• Exercise text:

•••

Instead, I took on consultancy work (terrified I’d run out of money) and, as I wanted to ‘give something back’ using my skill-set, I offered my services to charitable organisations, for free. In addition, I was freelancing, writing horoscopes for the now defunct ASOS Likes (RIP) and illustrating. Every time I went to a meeting or press day in London, it would take me about three days to recover. I had zero stamina and yet here I was trying to do all those things, like Super Woman.
One particular low point was last summer, when I was visiting my dad in hospital (his third, and longest stay that year), while pushing my mum in a wheelchair as she was unable to walk more than a few steps and walking past the cancer clinic where my boyfriend was an out-patient. I wasn’t in a good way myself and just thought WTF is happening here?!
I began to retreat, taking sustained periods of time off social media, off blogging, off everything. That space away made me realise where I was going wrong. That the self-comparison had to stop, and the focus needed to be on me. I needed to get back into my own lane and be less concerned about the content other people were producing. Less worried about being busy.
Then there was the age thing. I turned 36 (shut up) in October and developed a sudden awareness that many of the people I was looking to for direction were 10-15 years younger than me. Now, don’t get me wrong, that’s not a problem at all in itself (one of my 21-year-old friends is more mature than many 40-year-olds I know), but the fact of the matter is, we’re simply at completely different life stages:
I’ve been driving for 19 years!
I’ve been working in the fashion industry for 15 years!
I’ve had a mortgage for 7 years!
I now tick the 35-40 age bracket!
I have life experience… yet I’m now searching for something ‘more’ to life than Twitter-followers.
Instead of trying to gloss over my age, I’m going to embrace it and address some of the unspoken topics no one seems to mention, like:
Having spots AND wrinkles (and chin hairs, WTAF), what if you’re STILL not quite ready for a baby yet and what’s the best mattress on the market oh and where can I get some leather silver loafers, not plastic-y ones that cut your feet up? All mixed in with a healthy dose of 80s and 90s nostalgia, ‘cos let’s face it, life was bloody excellent then.
I used to read Just Seventeen when I was, like 14, so I’m hoping this new direction won’t put off younger readers.
Not forgetting the fact that life doesn’t just suddenly sort itself out when you hit thirty. You don’t magically acquire the career/partner/house of your dreams, and you don’t automatically get your sh*t together overnight. The truth is, we’re all still figuring this out.

•••

(Pixel coordinate grounding data)
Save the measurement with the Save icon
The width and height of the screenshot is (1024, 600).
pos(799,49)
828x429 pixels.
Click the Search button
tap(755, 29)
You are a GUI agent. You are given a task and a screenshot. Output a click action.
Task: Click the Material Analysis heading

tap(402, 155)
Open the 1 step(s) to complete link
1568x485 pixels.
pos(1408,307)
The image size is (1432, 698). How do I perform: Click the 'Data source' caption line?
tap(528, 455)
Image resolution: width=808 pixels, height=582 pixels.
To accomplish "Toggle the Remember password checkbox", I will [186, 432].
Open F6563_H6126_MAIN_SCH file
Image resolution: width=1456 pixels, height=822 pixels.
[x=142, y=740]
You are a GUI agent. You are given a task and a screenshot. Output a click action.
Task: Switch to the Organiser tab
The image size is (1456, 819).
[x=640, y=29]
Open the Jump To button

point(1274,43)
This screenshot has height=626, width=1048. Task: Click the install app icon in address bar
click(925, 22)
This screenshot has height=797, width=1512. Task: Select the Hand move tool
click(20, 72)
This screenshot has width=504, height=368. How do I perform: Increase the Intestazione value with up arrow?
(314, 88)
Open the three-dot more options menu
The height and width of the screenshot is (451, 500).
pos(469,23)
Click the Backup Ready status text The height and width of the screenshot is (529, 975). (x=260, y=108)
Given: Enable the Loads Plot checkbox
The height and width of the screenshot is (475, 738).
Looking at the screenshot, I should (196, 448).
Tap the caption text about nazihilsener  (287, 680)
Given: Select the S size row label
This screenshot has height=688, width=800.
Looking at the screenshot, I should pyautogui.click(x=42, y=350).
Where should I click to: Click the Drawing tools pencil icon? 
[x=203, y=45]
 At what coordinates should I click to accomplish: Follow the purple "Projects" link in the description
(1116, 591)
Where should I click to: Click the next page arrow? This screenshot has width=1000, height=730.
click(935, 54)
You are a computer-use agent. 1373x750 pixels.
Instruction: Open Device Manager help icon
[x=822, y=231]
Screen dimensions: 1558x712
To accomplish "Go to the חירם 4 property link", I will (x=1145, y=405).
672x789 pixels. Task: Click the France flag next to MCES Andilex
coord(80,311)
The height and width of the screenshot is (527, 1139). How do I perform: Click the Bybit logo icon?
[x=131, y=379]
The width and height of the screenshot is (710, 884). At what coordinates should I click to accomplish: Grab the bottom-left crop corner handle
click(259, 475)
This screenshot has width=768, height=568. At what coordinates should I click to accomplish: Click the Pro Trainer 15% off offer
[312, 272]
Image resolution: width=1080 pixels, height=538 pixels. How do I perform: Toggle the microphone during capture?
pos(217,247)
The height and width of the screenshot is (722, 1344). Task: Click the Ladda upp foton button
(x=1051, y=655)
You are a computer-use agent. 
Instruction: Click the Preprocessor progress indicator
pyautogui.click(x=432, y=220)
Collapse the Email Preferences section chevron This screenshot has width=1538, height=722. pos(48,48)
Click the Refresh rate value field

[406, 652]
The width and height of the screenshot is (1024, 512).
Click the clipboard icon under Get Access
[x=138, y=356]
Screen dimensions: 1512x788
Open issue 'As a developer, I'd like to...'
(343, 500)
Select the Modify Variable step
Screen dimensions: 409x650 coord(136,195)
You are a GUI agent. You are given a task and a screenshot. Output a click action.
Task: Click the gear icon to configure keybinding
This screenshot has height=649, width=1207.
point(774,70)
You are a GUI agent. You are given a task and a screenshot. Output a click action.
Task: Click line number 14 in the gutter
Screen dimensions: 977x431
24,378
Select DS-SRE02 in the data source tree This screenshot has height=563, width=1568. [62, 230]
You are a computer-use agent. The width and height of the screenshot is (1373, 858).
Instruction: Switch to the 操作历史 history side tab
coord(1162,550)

•••

• What you should do: Do these statements agree with the passage about turning 36? Answer yes or no for each, quoting the words that decide it: (a) The writer turned 36 in October. (b) The writer has had a mortgage for 15 years. (c) The writer wrote horoscopes for ASOS Likes.

• Your solution:
(a) Yes: "I turned 36 (shut up) in October"
(b) No: "I’ve had a mortgage for 7 years!"
(c) Yes: "writing horoscopes for the now defunct ASOS Likes (RIP)"